Overview: Prompt Datasets
The dtx
red teaming framework includes a curated set of prompt datasets designed to test and evaluate LLM behavior under adversarial, risky, or sensitive conditions. These datasets serve as generators, producing prompts that are passed to AI models (targets) for evaluation.
Each dataset targets a specific type of risk: jailbreaks, misinformation, manipulation, toxicity, or safety compliance.
Dataset Descriptions
Dataset Name | Description |
---|---|
STRINGRAY | Prompts derived from Garak Scanner Signatures. Focuses on known red teaming patterns and prompt anomalies. |
STARGAZER | Generates adversarial prompts using OpenAI models. Useful for zero-day or emergent exploit discovery. |
HF_BEAVERTAILS | Contains prompts designed to test behavioral manipulation and safety bypasses. Focused on instruction-following risks. |
HF_HACKAPROMPT | A Hugging Face dataset curated for jailbreak and prompt injection scenarios. Often includes known exploits. |
HF_JAILBREAKBENCH | A benchmark suite for systematically testing jailbreak vulnerabilities across LLMs. |
HF_SAFEMTDATA | Focuses on multi-turn prompt scenarios.
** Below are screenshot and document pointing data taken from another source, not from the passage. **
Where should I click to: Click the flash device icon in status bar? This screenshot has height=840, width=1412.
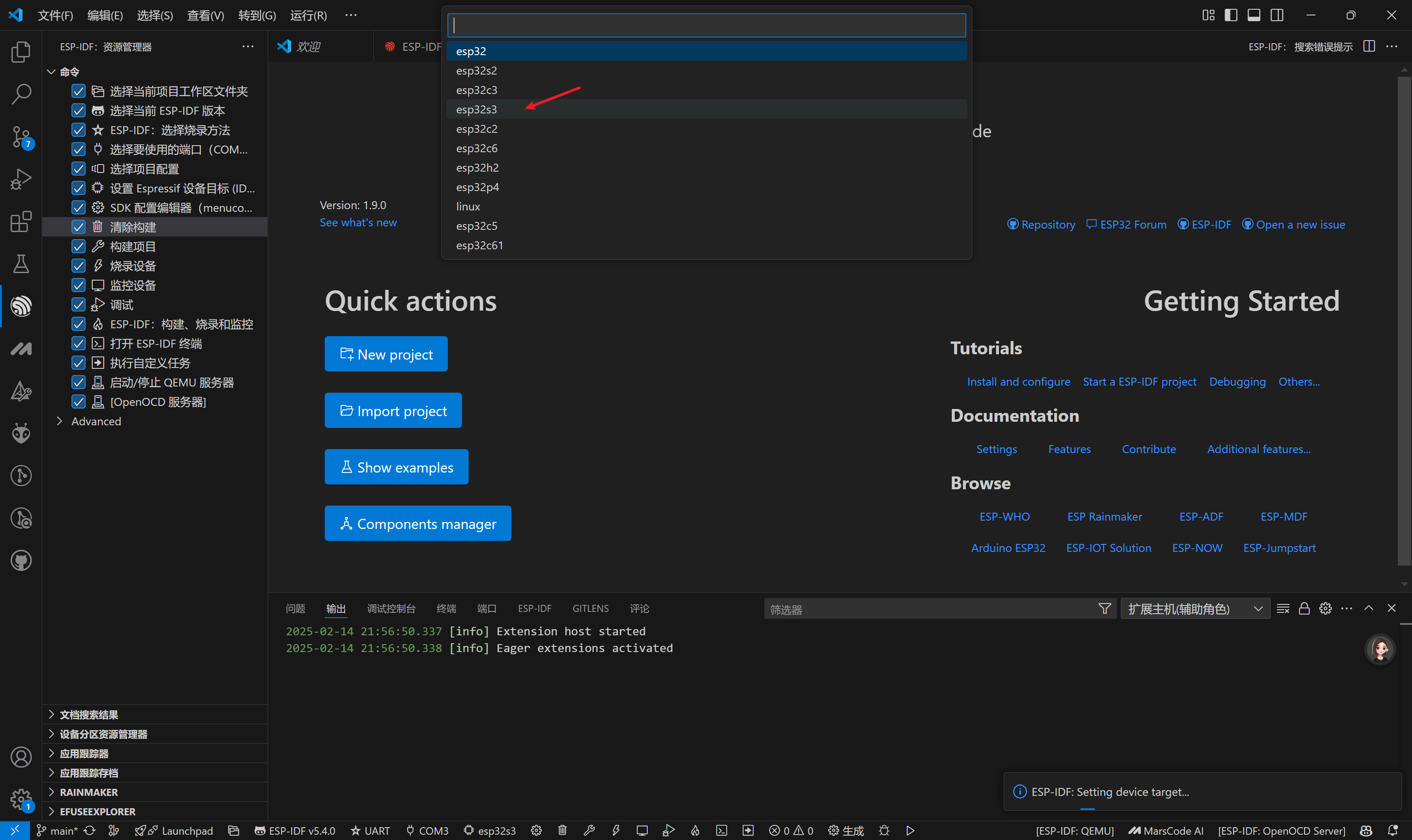pyautogui.click(x=616, y=830)
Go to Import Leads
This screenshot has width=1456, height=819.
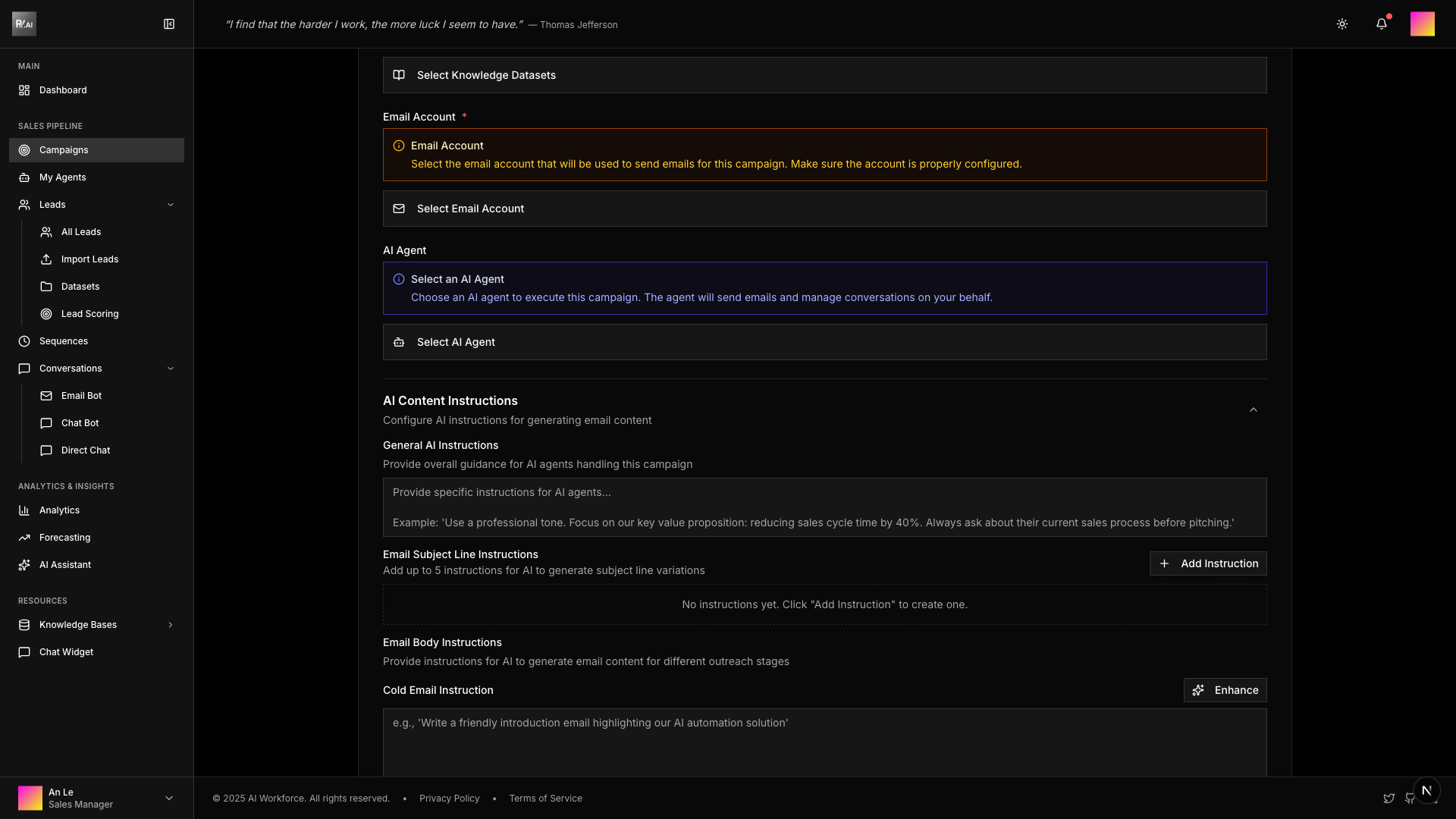pyautogui.click(x=89, y=259)
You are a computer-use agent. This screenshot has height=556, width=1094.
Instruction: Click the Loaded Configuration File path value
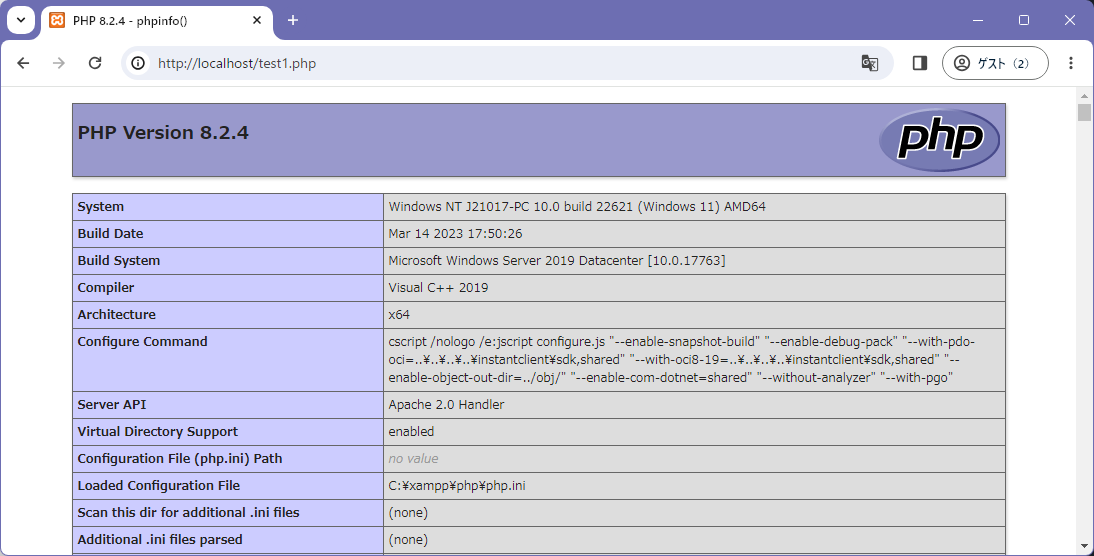coord(456,486)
Tests whether LLMs become unsafe in extended conversations. |
HF_FLIPGUARDDATA | Designed for character-level adversarial prompts, like emoji-swaps or homoglyph attacks. |
HF_JAILBREAKV | An updated collection of jailbreak prompts combining legacy and recent exploit cases. |
HF_LMSYS | Extracted from real-world chat logs (LMSYS), used to evaluate contextual vulnerabilities and safety drift. |
HF_AISAFETY | Created by AI Safety Lab, this dataset contains prompts targeting misinformation, toxicity, and general unsafe behavior. |
HF_AIRBENCH | A large-scale benchmark (AIR-Bench 2024) covering a broad range of AI risks: security, privacy, manipulation, harmful content, and disinformation. Ideal for comprehensive red teaming. |
How to Use a Dataset
To view the available datasets in your current environment:
dtx datasets list
Selecting a Dataset When Generating a Red Teaming Plan
You can specify a dataset when generating a red teaming plan file. This allows you to control which prompt generator (dataset) is used during test planning.
Command Syntax
dtx redteam plan <scope_file.yml> <output_plan_file.yml> --dataset <dataset_name>
Example
dtx redteam plan sample_langhub_scope.yml sample_langhub_plan.yml --dataset stringray
This will generate a sample_langhub_plan.yml
file based on your scope, using the STRINGRAY
dataset for prompt generation.
Use Cases
- Focused Red Teaming: Choose datasets based on the specific risk category you want to test (e.g.,
HF_FLIPGUARDDATA
for text obfuscation attacks). - Custom Planning: Incorporate dataset selection directly into your CI pipelines or scripted test workflows.
- Multi-pass Testing: Generate multiple plans using different datasets to test the same model against varied threat types.